Like Baltimore’s William Donald Schaefer and Chicago’s Richard Daley he was involved in all aspects of his city, running around behind fire trucks, meddling in labor talks and haranguing anyone in his way, but he lacked the political machine of Daley and the institutional power of Schaefer. What Fiorello did, he did on pure energy and guile. He became a model for all mayors and the urban agenda.

Remarkably, despite his parents’ backgrounds, LaGuardia was an Episcopalian, thus allowing him to dream of becoming President before his friend Frank ran for a third term in 1940. But he had no real base in either major party and he continued running his city his way.

Fiorello LaGuardia led a life of public service unmatched by few and stood by his principles until his end. His Achilles heel, his thin-skin nature, led him to errors in judgment in his last term, but he always rebounded and tried to fix his errors.

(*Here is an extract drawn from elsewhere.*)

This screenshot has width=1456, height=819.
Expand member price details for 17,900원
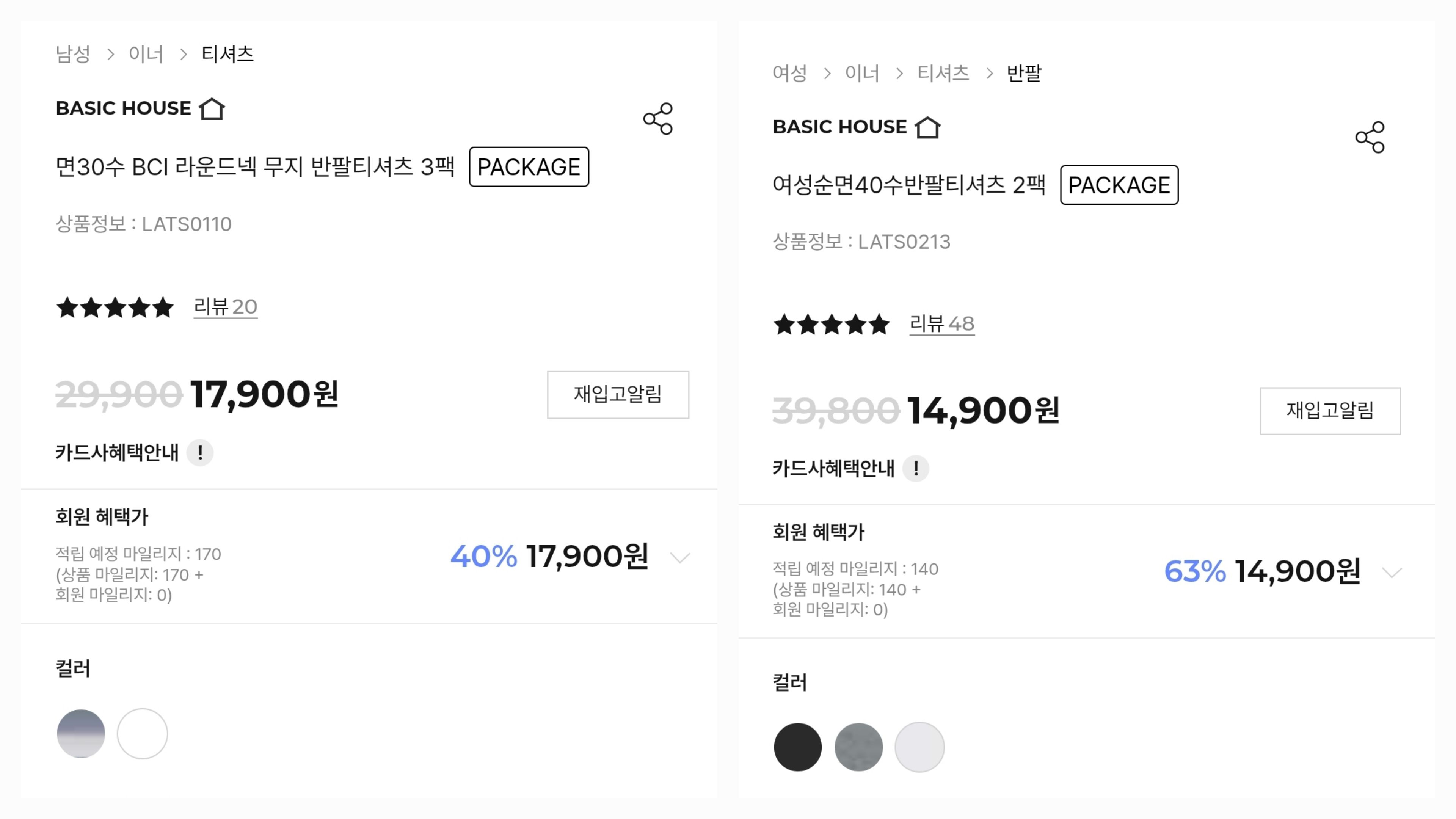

This roly-poly little man with his outsized Stetson hat and old-world clothes pioneered political correctness and lobbied for and wrote the Norris-LaGuardia Act, which gave labor unions the ability to organize.

Whether speaking Italian, Croatian, Spanish, English or Yiddish, LaGuardia spoke the common-sense language of an inclusive America and never stopped fighting for an ideal America. How we miss his ebullient soul today!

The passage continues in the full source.